─── Dataset excerpts ───

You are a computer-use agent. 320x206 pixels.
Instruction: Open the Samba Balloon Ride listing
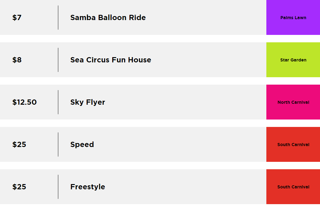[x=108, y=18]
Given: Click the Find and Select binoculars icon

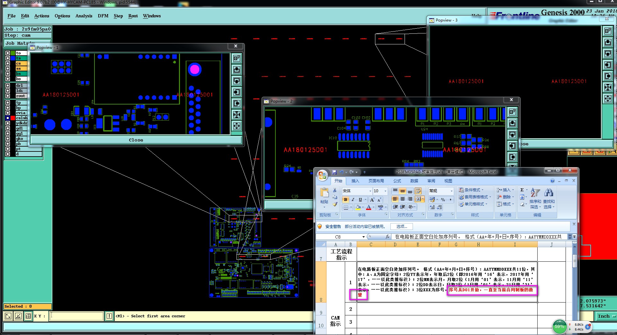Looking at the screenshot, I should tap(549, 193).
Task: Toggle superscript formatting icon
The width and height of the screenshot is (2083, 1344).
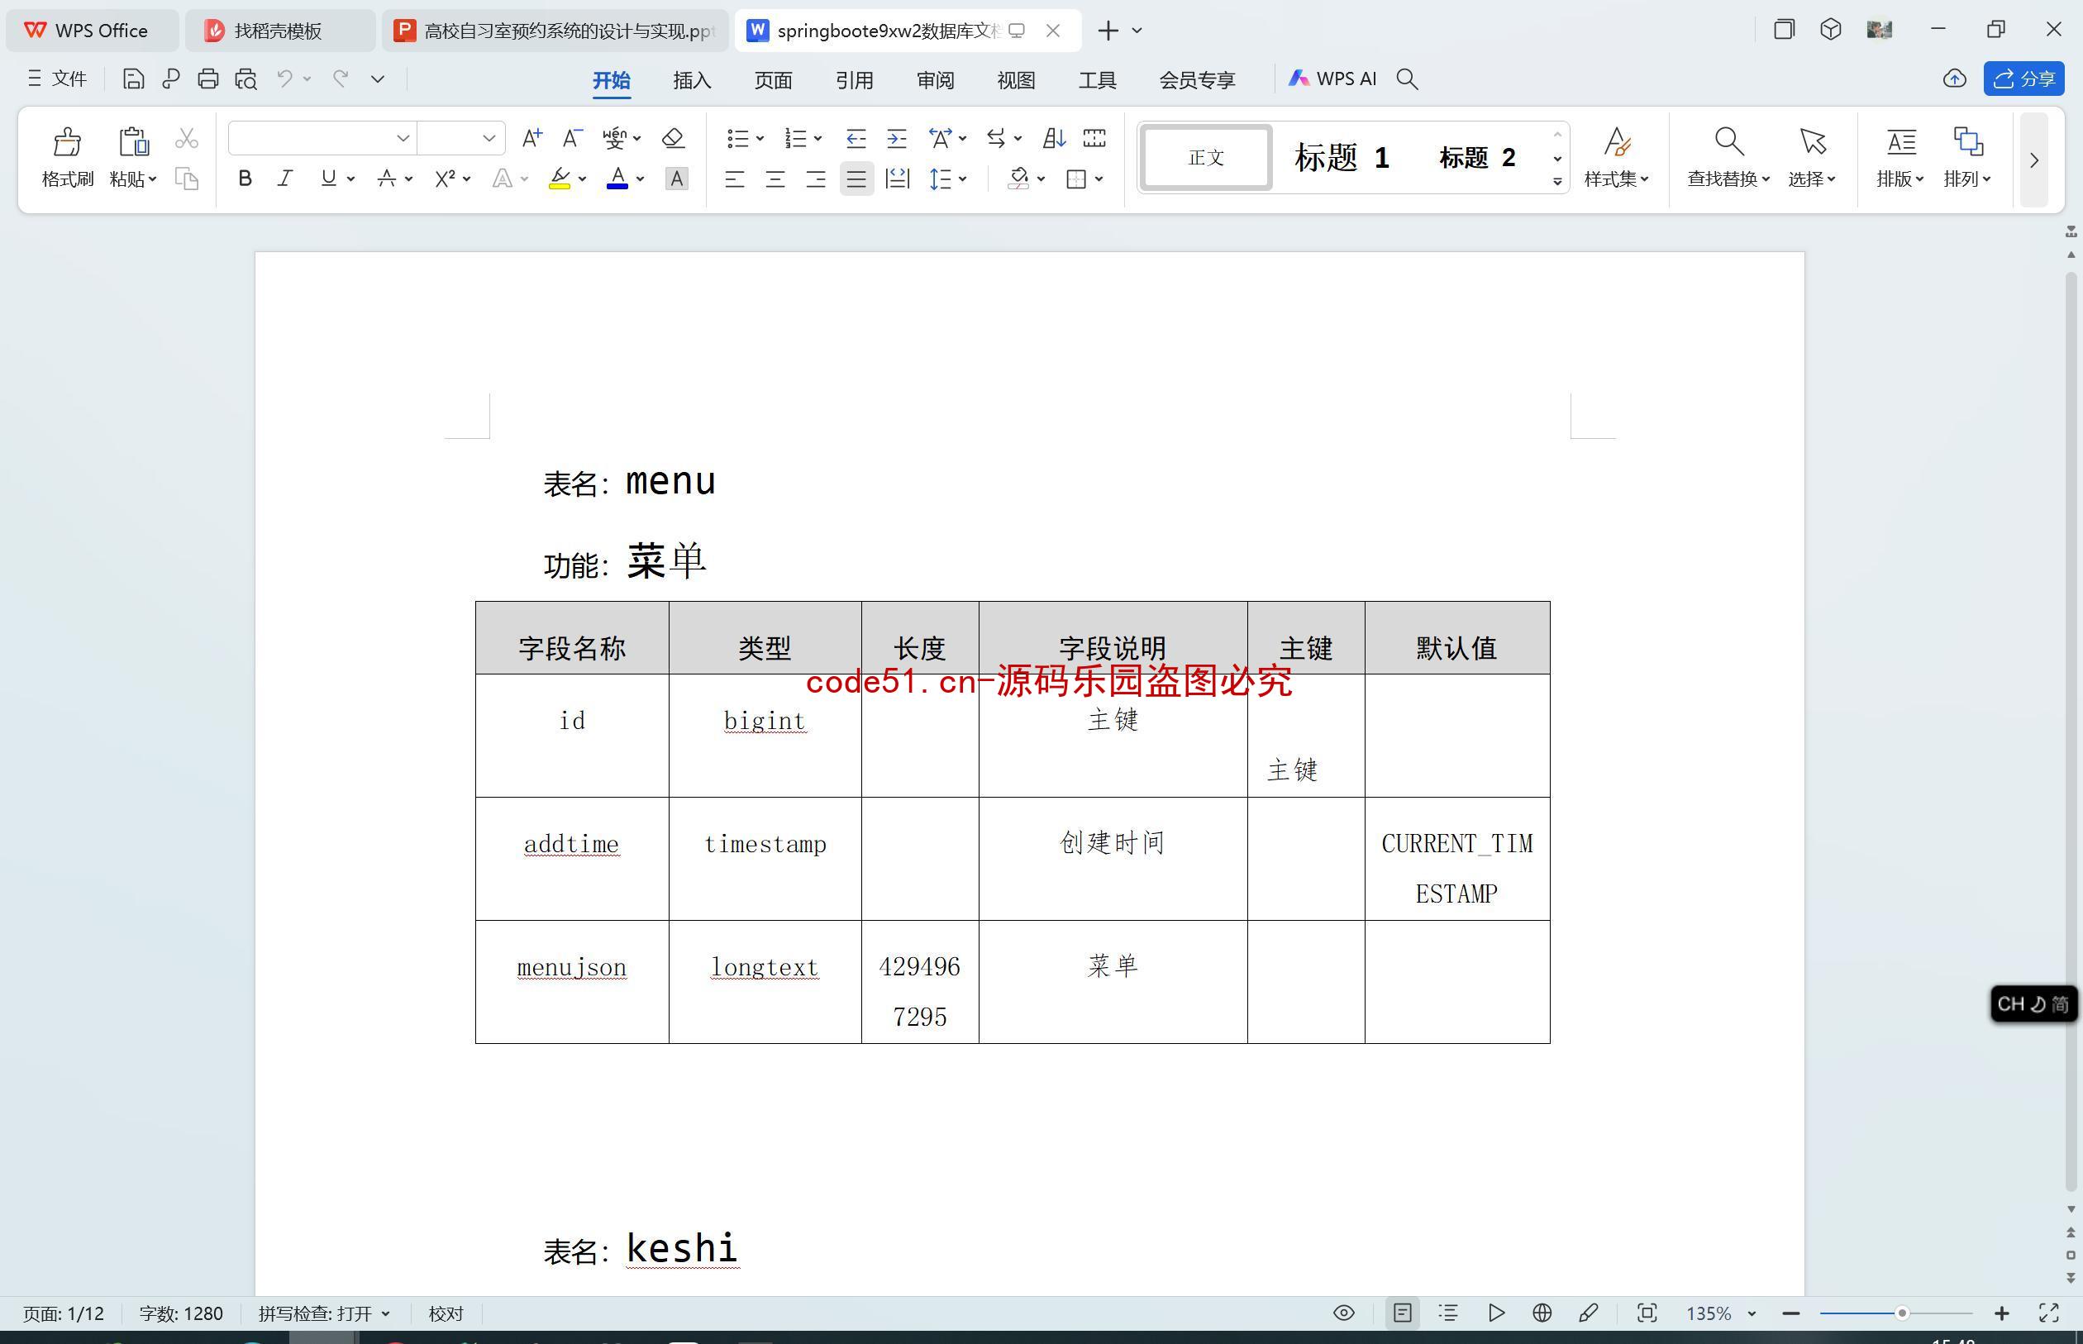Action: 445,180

───
─── Dataset excerpts ───

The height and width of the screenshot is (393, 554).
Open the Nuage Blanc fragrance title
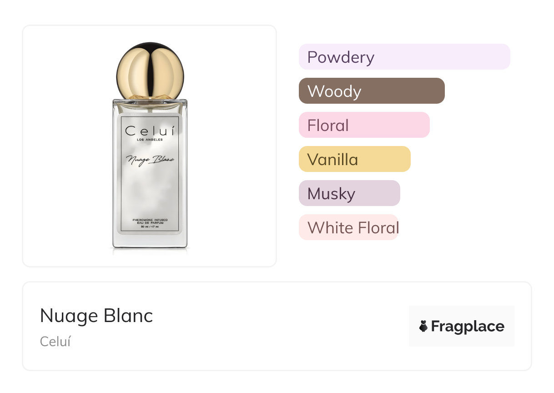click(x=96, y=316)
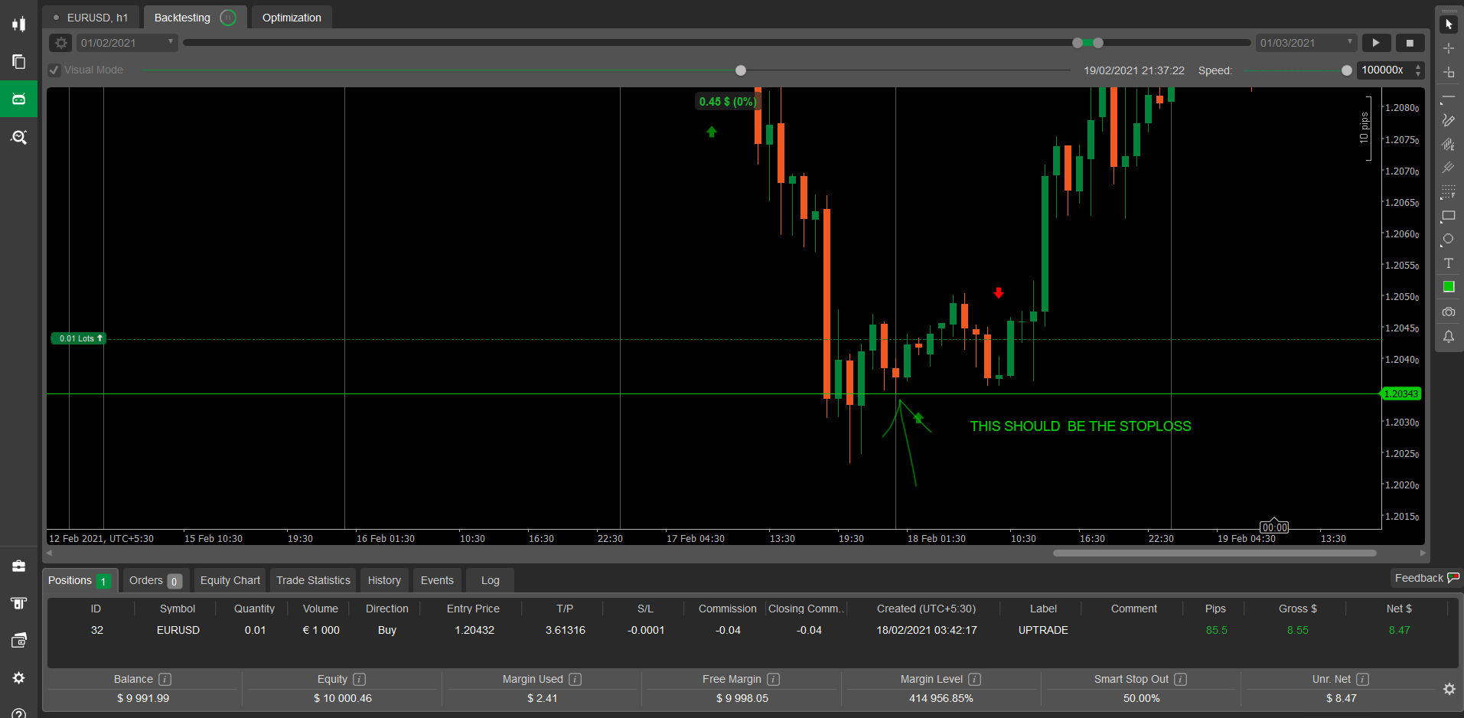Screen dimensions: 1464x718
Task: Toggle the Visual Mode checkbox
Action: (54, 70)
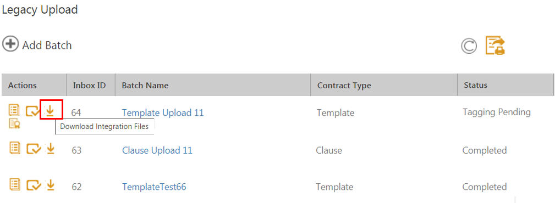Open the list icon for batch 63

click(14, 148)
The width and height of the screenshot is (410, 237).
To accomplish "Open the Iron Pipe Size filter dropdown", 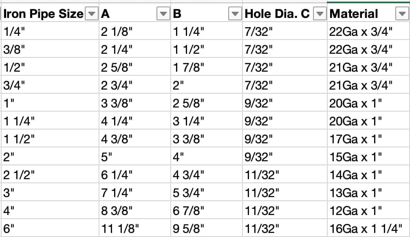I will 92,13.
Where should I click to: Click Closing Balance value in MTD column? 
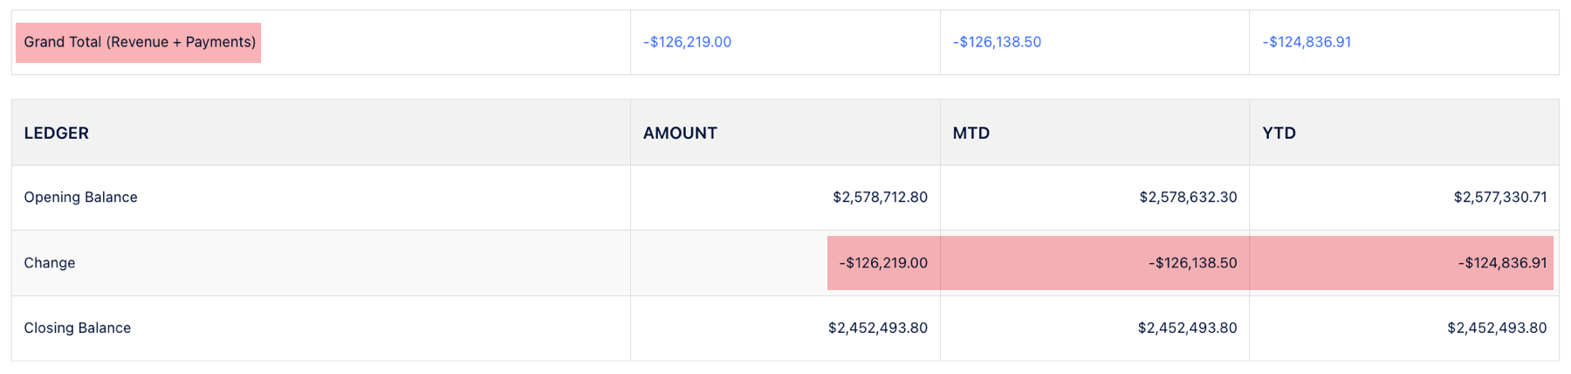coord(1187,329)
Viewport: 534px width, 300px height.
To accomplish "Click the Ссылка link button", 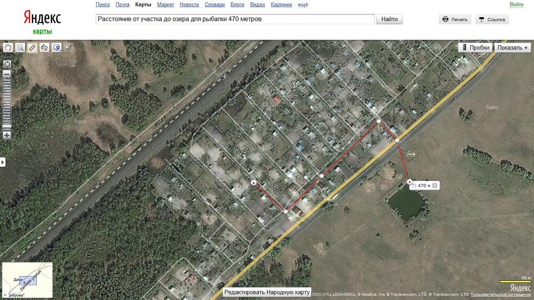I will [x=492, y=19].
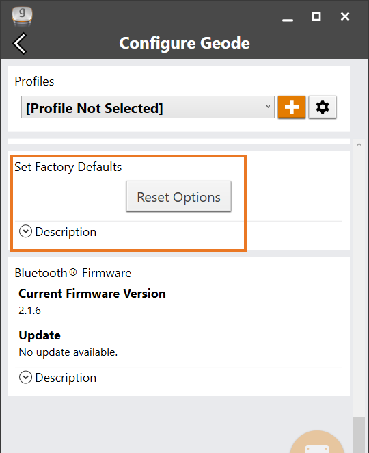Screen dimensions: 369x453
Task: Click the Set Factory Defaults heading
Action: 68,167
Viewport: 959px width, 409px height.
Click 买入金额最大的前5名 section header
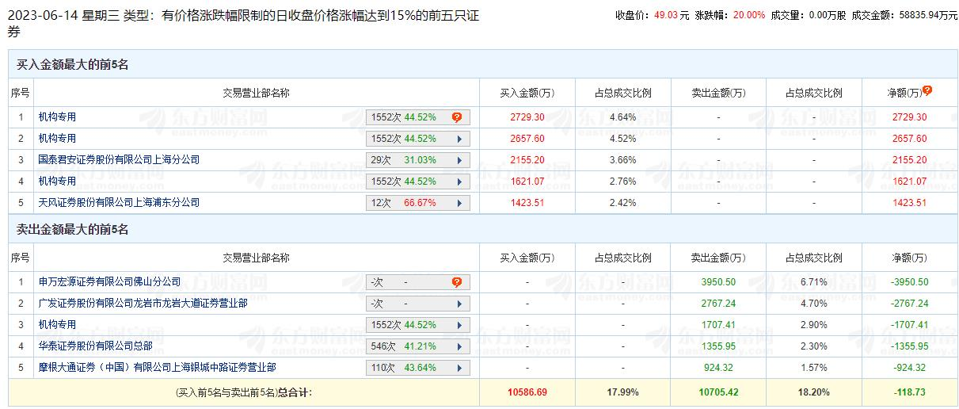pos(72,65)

───
─── Dataset excerpts ───

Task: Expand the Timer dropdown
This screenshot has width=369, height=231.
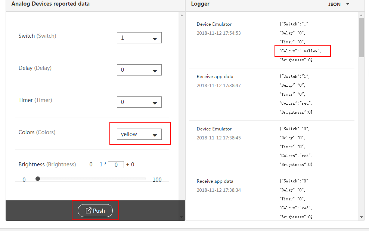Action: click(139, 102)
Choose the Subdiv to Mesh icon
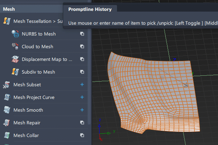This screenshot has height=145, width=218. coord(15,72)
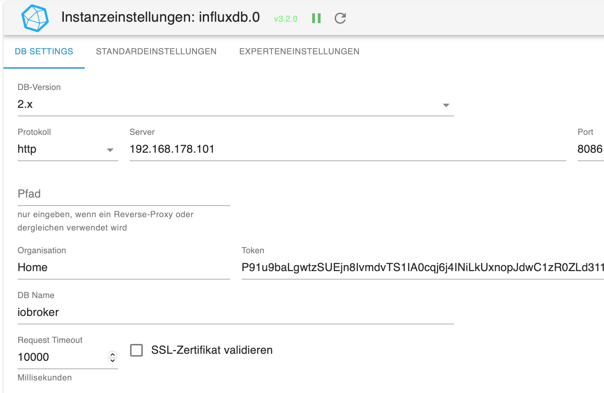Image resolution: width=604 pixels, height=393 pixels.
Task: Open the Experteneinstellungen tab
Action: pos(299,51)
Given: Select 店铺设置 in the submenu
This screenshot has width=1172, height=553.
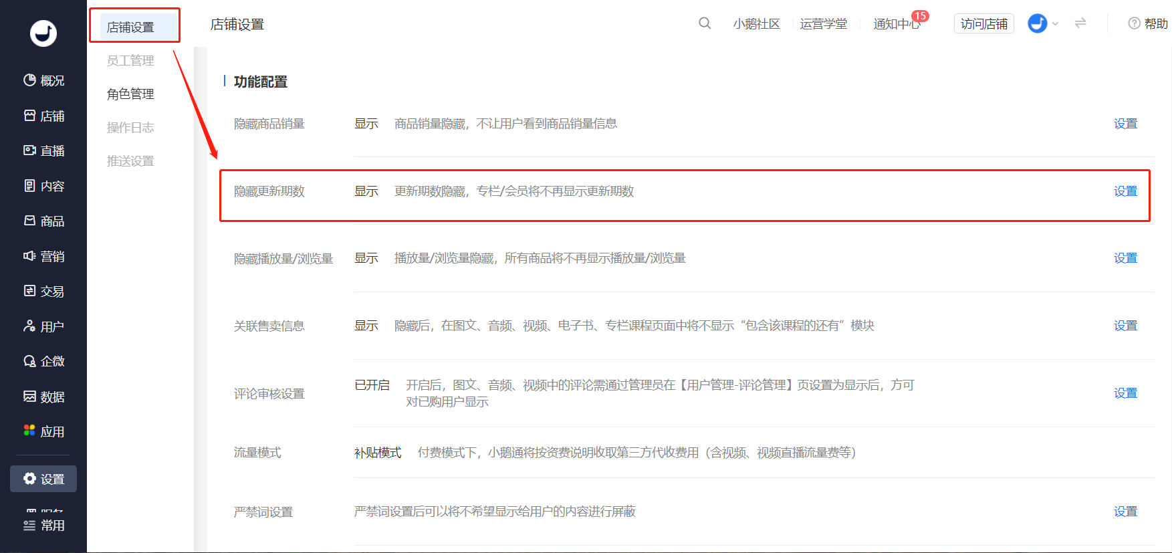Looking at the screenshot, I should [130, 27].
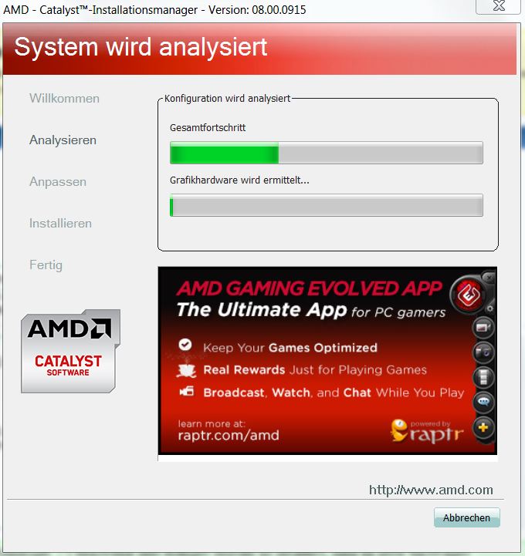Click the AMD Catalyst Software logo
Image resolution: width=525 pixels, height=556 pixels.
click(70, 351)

───

For every line in the records above that holds "Viewport", add one, and report the sum alone.

**Completed exercise**. 2